RECORDS SHOWN Start Marker

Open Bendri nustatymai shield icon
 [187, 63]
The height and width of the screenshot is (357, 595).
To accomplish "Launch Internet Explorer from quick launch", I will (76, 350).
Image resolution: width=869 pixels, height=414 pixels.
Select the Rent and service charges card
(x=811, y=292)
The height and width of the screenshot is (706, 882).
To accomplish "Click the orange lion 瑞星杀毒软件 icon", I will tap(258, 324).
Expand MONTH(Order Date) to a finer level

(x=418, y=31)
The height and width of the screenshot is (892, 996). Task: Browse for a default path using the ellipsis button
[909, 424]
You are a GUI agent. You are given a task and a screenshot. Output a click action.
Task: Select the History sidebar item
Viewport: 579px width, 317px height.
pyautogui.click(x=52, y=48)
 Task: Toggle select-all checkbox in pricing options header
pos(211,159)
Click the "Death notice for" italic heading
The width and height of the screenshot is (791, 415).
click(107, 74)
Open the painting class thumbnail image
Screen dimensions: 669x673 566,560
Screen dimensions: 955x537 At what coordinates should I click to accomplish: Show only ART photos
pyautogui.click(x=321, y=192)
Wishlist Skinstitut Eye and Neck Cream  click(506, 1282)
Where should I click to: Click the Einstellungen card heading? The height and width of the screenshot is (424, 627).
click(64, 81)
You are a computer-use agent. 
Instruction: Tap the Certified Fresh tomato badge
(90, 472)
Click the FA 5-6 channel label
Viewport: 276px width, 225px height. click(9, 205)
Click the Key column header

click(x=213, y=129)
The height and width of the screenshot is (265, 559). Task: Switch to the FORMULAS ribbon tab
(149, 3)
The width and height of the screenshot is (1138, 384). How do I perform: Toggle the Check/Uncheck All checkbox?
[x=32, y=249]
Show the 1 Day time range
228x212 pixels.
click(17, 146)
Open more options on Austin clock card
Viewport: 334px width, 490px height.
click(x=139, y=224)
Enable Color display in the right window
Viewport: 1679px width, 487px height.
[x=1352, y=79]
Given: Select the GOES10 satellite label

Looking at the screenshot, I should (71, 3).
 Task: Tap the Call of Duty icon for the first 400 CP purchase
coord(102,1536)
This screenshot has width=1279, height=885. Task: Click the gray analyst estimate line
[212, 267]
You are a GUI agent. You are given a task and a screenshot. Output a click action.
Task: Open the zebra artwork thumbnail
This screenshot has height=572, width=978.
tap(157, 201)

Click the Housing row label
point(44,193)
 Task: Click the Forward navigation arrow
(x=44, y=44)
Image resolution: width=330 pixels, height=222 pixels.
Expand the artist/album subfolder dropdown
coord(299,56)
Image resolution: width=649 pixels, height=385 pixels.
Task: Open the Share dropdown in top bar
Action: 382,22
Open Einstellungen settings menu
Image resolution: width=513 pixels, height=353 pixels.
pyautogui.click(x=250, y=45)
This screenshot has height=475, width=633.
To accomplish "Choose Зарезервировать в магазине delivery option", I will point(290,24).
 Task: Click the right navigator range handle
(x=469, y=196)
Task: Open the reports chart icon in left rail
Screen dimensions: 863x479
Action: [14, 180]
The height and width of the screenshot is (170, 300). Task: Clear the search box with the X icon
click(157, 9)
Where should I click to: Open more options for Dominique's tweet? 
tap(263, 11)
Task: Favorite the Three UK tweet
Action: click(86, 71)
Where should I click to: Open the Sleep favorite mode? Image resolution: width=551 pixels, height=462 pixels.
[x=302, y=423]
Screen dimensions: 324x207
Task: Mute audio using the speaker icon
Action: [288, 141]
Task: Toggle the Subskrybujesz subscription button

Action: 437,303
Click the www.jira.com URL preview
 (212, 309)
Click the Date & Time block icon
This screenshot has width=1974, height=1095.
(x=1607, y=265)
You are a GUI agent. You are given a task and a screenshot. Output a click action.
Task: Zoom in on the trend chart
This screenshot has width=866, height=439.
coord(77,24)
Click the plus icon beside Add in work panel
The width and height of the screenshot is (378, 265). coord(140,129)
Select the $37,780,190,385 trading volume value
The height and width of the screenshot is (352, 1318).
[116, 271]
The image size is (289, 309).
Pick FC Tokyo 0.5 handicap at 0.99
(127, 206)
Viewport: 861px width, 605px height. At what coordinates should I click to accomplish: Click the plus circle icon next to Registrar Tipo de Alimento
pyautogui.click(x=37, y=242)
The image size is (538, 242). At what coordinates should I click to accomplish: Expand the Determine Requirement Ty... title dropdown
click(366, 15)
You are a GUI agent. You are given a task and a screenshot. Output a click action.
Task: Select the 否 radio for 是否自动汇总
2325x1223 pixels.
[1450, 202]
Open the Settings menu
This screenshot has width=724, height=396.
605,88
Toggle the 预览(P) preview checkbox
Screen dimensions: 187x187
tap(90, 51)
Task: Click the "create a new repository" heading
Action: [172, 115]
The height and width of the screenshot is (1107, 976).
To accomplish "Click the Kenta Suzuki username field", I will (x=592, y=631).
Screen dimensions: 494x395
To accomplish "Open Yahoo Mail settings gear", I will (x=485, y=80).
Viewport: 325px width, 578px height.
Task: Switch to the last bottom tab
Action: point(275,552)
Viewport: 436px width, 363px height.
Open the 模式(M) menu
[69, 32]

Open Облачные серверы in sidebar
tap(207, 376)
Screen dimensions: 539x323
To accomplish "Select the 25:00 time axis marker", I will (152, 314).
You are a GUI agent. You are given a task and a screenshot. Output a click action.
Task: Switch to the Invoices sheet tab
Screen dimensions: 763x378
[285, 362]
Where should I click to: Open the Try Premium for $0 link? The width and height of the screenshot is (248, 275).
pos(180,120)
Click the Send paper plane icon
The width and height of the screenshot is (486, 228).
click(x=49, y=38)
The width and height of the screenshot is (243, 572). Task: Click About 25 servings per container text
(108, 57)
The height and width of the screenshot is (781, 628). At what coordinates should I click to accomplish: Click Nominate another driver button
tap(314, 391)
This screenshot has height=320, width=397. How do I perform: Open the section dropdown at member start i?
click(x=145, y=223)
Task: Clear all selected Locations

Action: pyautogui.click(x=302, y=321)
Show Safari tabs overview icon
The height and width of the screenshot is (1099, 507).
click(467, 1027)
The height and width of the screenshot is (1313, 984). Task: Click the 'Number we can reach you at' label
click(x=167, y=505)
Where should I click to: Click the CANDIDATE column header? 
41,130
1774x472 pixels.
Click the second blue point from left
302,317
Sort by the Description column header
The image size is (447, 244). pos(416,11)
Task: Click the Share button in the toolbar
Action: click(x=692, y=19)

RECORDS SHOWN End Marker

ACTIVITY → Using the material above, restate each entry exactly as it stands.

SOLUTION TO THIS EXERCISE →
Open Bendri nustatymai shield icon
 [187, 63]
The height and width of the screenshot is (357, 595).
To accomplish "Launch Internet Explorer from quick launch", I will (76, 350).
Image resolution: width=869 pixels, height=414 pixels.
Select the Rent and service charges card
(x=811, y=292)
The height and width of the screenshot is (706, 882).
To accomplish "Click the orange lion 瑞星杀毒软件 icon", I will tap(258, 324).
Expand MONTH(Order Date) to a finer level

(x=418, y=31)
The height and width of the screenshot is (892, 996). Task: Browse for a default path using the ellipsis button
[909, 424]
You are a GUI agent. You are given a task and a screenshot. Output a click action.
Task: Select the History sidebar item
Viewport: 579px width, 317px height.
pyautogui.click(x=52, y=48)
 Task: Toggle select-all checkbox in pricing options header
pos(211,159)
Click the "Death notice for" italic heading
The width and height of the screenshot is (791, 415).
click(107, 74)
Open the painting class thumbnail image
Screen dimensions: 669x673 566,560
Screen dimensions: 955x537 At what coordinates should I click to accomplish: Show only ART photos
pyautogui.click(x=321, y=192)
Wishlist Skinstitut Eye and Neck Cream  click(506, 1282)
Where should I click to: Click the Einstellungen card heading? The height and width of the screenshot is (424, 627).
click(64, 81)
You are a computer-use agent. 
Instruction: Tap the Certified Fresh tomato badge
(90, 472)
Click the FA 5-6 channel label
Viewport: 276px width, 225px height. click(9, 205)
Click the Key column header

click(x=213, y=129)
The height and width of the screenshot is (265, 559). Task: Switch to the FORMULAS ribbon tab
(149, 3)
The width and height of the screenshot is (1138, 384). How do I perform: Toggle the Check/Uncheck All checkbox?
[x=32, y=249]
Show the 1 Day time range
228x212 pixels.
click(17, 146)
Open more options on Austin clock card
Viewport: 334px width, 490px height.
click(x=139, y=224)
Enable Color display in the right window
Viewport: 1679px width, 487px height.
[x=1352, y=79]
Given: Select the GOES10 satellite label

Looking at the screenshot, I should (71, 3).
 Task: Tap the Call of Duty icon for the first 400 CP purchase
coord(102,1536)
This screenshot has width=1279, height=885. Task: Click the gray analyst estimate line
[212, 267]
You are a GUI agent. You are given a task and a screenshot. Output a click action.
Task: Open the zebra artwork thumbnail
This screenshot has height=572, width=978.
tap(157, 201)

Click the Housing row label
point(44,193)
 Task: Click the Forward navigation arrow
(x=44, y=44)
Image resolution: width=330 pixels, height=222 pixels.
Expand the artist/album subfolder dropdown
coord(299,56)
Image resolution: width=649 pixels, height=385 pixels.
Task: Open the Share dropdown in top bar
Action: 382,22
Open Einstellungen settings menu
Image resolution: width=513 pixels, height=353 pixels.
pyautogui.click(x=250, y=45)
This screenshot has height=475, width=633.
To accomplish "Choose Зарезервировать в магазине delivery option", I will point(290,24).
 Task: Click the right navigator range handle
(x=469, y=196)
Task: Open the reports chart icon in left rail
Screen dimensions: 863x479
Action: [14, 180]
The height and width of the screenshot is (170, 300). Task: Clear the search box with the X icon
click(157, 9)
Where should I click to: Open more options for Dominique's tweet? 
tap(263, 11)
Task: Favorite the Three UK tweet
Action: click(86, 71)
Where should I click to: Open the Sleep favorite mode? Image resolution: width=551 pixels, height=462 pixels.
[x=302, y=423]
Screen dimensions: 324x207
Task: Mute audio using the speaker icon
Action: [288, 141]
Task: Toggle the Subskrybujesz subscription button

Action: 437,303
Click the www.jira.com URL preview
 (212, 309)
Click the Date & Time block icon
This screenshot has width=1974, height=1095.
(x=1607, y=265)
You are a GUI agent. You are given a task and a screenshot. Output a click action.
Task: Zoom in on the trend chart
This screenshot has width=866, height=439.
coord(77,24)
Click the plus icon beside Add in work panel
The width and height of the screenshot is (378, 265). coord(140,129)
Select the $37,780,190,385 trading volume value
The height and width of the screenshot is (352, 1318).
[116, 271]
The image size is (289, 309).
Pick FC Tokyo 0.5 handicap at 0.99
(127, 206)
Viewport: 861px width, 605px height. At what coordinates should I click to accomplish: Click the plus circle icon next to Registrar Tipo de Alimento
pyautogui.click(x=37, y=242)
The image size is (538, 242). At what coordinates should I click to accomplish: Expand the Determine Requirement Ty... title dropdown
click(366, 15)
You are a GUI agent. You are given a task and a screenshot. Output a click action.
Task: Select the 否 radio for 是否自动汇总
2325x1223 pixels.
[1450, 202]
Open the Settings menu
This screenshot has width=724, height=396.
605,88
Toggle the 预览(P) preview checkbox
Screen dimensions: 187x187
tap(90, 51)
Task: Click the "create a new repository" heading
Action: [172, 115]
The height and width of the screenshot is (1107, 976).
To accomplish "Click the Kenta Suzuki username field", I will (x=592, y=631).
Screen dimensions: 494x395
To accomplish "Open Yahoo Mail settings gear", I will (x=485, y=80).
Viewport: 325px width, 578px height.
Task: Switch to the last bottom tab
Action: point(275,552)
Viewport: 436px width, 363px height.
Open the 模式(M) menu
[69, 32]

Open Облачные серверы in sidebar
tap(207, 376)
Screen dimensions: 539x323
To accomplish "Select the 25:00 time axis marker", I will (152, 314).
You are a GUI agent. You are given a task and a screenshot. Output a click action.
Task: Switch to the Invoices sheet tab
Screen dimensions: 763x378
[285, 362]
Where should I click to: Open the Try Premium for $0 link? The width and height of the screenshot is (248, 275).
pos(180,120)
Click the Send paper plane icon
The width and height of the screenshot is (486, 228).
click(x=49, y=38)
The width and height of the screenshot is (243, 572). Task: Click About 25 servings per container text
(108, 57)
The height and width of the screenshot is (781, 628). At what coordinates should I click to accomplish: Click Nominate another driver button
tap(314, 391)
This screenshot has height=320, width=397. How do I perform: Open the section dropdown at member start i?
click(x=145, y=223)
Task: Clear all selected Locations

Action: pyautogui.click(x=302, y=321)
Show Safari tabs overview icon
The height and width of the screenshot is (1099, 507).
click(467, 1027)
The height and width of the screenshot is (1313, 984). Task: Click the 'Number we can reach you at' label
click(x=167, y=505)
Where should I click to: Click the CANDIDATE column header? 
41,130
1774x472 pixels.
Click the second blue point from left
302,317
Sort by the Description column header
The image size is (447, 244). pos(416,11)
Task: Click the Share button in the toolbar
Action: click(x=692, y=19)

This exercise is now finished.